Where did the time go? It seems just yesterday my son was playing in little league and my daughter was taking ballet lessons. I used to be the young woman with little kids and now I’m Ma’am or getting into the movies on a senior pass.

My tiny kitten is now a full-grown cat, my small palm tree towers over the house and my new roof is about nine years old. It’s depressing to think that time continues to move on and the years keep passing without being able to stop it.

distress-free1But even as I keep aging and tearing the calendar pages off the wall, I wouldn’t change a thing. I’m feeling so much more confident than I used to be and more aware of my true direction and purpose - which is very exciting!

All my life’s experiences have changed me.
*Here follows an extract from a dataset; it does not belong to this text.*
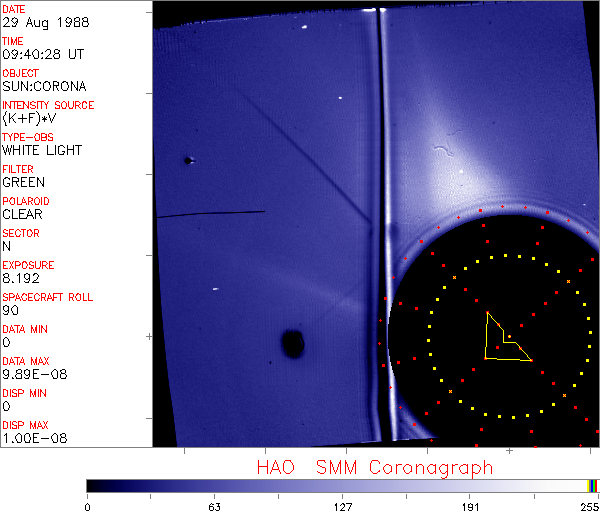Click the curved bright filament above the disk
600x512 pixels.
pyautogui.click(x=441, y=152)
Because I ran a domestic abuse program, I can now speak in front of hundreds of people without breaking a sweat and talk candidly on many topics, including the challenges of boomers and single women over 40.

Because I overcame a major health crisis, I have written several motivational books, been on TV/radio, collaborated with other professionals on workshops, seminars and online courses and even hosted a cruise for 50 single women. Could this have happened when I was a young woman, discovering my purpose and full potential?

Probably not. I needed to experience many challenges, both in my health and career and also work through much adversity before I came to where I am today.

You, too, can feel empowered and look forward to many exciting years ahead. Think about the events of your past and decide if it didn’t make you a better, more diverse person who is strong and determined. Perhaps the questions below can help you reassess where you are now, since the insights could be transforming.

Did a previous hardship make you determined to enjoy life now?
Can you look at that hardship as a stepping-stone to bigger and better things?
Was that challenge something you are actually grateful for?
Are you a better person because of it?
Would you have it happen again if you had a choice?
Would you have experienced your personal growth if it weren’t for this challenge?

If you answered yes to most of these questions, you are using your adversity to propel yourself forward. You are using that life lesson to shift your focus to where you want to be, rather than on what you don’t have. In other words, you are looking forward to creating the best person you can be and to experiencing all the riches you deserve.